_EXERCISES_:
1. Summarize the CIRO decision notice in two sentences.
2. Scale the rows between the lines holding "Retail and Manufacturing?" and "(x=820, y=361)", inclusive. Write those lines out again with the requests included, multiplying every coordinate in the answers by 2.4 and rounding to whole numbers, with halves rounded up.

_TEXT SECTION_:
(begin)
Decision Notice - CIRO Hearing Panel issues Reasons for Decision in the matter of Echelon Wealth Partners and Stephen Burns Français
TORONTO, Aug. 6, 2025 /CNW/ - Following a settlement hearing between CIRO Enforcement Staff, Echelon Wealth Partners Inc. (Echelon), now known as Ventum Financial Corp. (Ventum), and Stephen Burns, held on June 25, 2025 pursuant to the Investment Dealer and Partially Consolidated Rules, a hearing panel of the Canadian Investment Regulatory Organization (CIRO) issued its reasons for decision on July 30, 2025.
The hearing panel found that:
Echelon:
(a) failed to use due diligence to learn and remain informed of the essential facts relative to the accounts and orders of four foreign broker-dealers,
(b) failed to act as a gatekeeper in relation to the trading activity in US Over-the-Counter (OTC) securities by the foreign broker-dealers, and
(c) failed to establish, maintain, and enforce an adequate system of controls and supervision in relation to the US OTC trading.
Stephen Burns:
(a) failed to use due diligence to learn and remain informed of the essential facts relative to the accounts and orders of four foreign broker-dealers, and
(b) failed to act as a gatekeeper in relation to the trading activity in US OTC securities by the foreign broker-dealers.
Pursuant to the settlement agreement, the hearing panel agreed to the following sanctions:
Ventum:
(a) pay a fine of $500,000,
(b) disgorge $1,700,000,
(c) implement certain remedial measures, and
(d) pay costs of $100,000.
Stephen Burns:
(a) pay a fine of $100,000,
(b) be subject to a suspension of approval in any capacity for six (6) months, and
(c) pay costs of $25,000.
The hearing panel's reasons for decision are available at:
Re Echelon & Burns 2025 CIRO 38
The violations occurred while Stephen Burns was a Registered Representative with Echelon. Stephen Burns is currently registered with Independent Trading Group Inc. Echelon has been a Dealer Member with CIRO and its predecessors since April 8, 2010 and amalgamated with Ventum in June 2024.
(end)
_RAW DATA_:
(begin)
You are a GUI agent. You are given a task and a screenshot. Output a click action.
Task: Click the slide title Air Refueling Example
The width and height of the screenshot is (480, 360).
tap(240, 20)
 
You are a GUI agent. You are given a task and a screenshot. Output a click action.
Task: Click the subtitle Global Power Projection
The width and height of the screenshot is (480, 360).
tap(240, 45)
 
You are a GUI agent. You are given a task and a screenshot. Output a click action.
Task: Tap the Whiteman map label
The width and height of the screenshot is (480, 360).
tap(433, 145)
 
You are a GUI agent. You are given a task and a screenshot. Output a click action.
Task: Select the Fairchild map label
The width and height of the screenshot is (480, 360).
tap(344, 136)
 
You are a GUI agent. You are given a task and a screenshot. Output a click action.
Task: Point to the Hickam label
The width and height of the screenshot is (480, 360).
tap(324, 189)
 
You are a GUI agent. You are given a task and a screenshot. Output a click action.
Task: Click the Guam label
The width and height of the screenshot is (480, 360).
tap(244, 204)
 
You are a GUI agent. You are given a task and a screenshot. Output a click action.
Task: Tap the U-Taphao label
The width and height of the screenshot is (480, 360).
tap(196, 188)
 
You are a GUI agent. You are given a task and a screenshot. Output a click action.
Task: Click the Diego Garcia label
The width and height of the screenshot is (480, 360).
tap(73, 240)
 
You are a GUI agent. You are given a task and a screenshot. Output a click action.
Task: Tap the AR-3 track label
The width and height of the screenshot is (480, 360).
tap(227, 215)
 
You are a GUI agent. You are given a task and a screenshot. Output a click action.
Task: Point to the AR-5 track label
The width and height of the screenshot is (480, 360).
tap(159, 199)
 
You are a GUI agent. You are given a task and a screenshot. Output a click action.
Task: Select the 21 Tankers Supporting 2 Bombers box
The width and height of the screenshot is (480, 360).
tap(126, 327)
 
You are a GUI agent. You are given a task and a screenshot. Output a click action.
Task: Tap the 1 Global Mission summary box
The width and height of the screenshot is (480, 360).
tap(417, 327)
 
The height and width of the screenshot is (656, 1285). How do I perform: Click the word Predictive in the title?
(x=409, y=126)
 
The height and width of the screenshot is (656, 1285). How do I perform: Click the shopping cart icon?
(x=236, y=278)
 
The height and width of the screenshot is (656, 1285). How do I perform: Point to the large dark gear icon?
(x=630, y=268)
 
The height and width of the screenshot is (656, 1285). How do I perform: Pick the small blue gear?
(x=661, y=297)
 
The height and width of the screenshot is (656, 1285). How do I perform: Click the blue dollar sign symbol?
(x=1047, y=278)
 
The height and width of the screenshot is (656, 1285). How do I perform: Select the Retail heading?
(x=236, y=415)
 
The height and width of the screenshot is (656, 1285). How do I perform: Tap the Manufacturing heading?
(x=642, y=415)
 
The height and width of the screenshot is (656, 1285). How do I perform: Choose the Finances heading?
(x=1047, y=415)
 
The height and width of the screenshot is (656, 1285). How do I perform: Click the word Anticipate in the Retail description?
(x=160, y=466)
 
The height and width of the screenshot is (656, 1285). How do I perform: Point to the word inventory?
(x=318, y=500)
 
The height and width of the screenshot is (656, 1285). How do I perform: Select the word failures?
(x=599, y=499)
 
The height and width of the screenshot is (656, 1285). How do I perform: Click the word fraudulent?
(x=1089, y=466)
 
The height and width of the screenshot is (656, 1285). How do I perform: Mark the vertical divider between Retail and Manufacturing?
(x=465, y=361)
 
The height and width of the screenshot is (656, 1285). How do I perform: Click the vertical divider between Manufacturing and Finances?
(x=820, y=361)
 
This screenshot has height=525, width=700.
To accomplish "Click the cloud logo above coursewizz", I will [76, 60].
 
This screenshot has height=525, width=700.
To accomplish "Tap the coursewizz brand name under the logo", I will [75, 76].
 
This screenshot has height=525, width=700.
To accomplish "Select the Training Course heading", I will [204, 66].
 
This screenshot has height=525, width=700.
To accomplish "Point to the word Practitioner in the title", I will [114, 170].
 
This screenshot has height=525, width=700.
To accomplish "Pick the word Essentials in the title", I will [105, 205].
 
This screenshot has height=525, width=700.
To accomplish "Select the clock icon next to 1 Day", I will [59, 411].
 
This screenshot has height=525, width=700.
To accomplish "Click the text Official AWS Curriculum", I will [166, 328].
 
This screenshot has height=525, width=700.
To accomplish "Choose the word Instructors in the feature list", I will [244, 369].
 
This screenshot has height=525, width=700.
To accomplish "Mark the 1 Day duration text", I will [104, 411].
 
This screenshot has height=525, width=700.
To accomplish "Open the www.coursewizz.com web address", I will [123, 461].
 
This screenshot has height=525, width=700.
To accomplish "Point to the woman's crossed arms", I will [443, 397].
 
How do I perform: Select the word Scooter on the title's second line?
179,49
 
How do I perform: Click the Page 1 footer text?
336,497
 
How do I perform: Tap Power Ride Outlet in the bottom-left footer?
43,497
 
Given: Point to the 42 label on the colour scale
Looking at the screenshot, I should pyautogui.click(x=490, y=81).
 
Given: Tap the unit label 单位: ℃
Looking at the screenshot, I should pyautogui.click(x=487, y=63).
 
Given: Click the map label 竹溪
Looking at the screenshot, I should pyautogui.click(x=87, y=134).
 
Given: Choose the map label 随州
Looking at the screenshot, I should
(end)
_IN RESPONSE_:
1. On July 30, 2025, a CIRO hearing panel issued its reasons for decision after a June 25, 2025 settlement hearing. It found that Echelon Wealth Partners (now Ventum Financial Corp.) and Stephen Burns failed to use due diligence and to act as gatekeepers regarding US OTC trading by four foreign broker-dealers, and it approved sanctions including a $500,000 fine, $1,700,000 disgorgement and $100,000 in costs for Ventum, and a $100,000 fine, a six-month suspension and $25,000 in costs for Burns.

2.
The height and width of the screenshot is (656, 1285). How do I perform: Mark the vertical divider between Retail and Manufacturing?
(x=1116, y=866)
 
The height and width of the screenshot is (656, 1285). How do I perform: Click the vertical divider between Manufacturing and Finances?
(x=1968, y=866)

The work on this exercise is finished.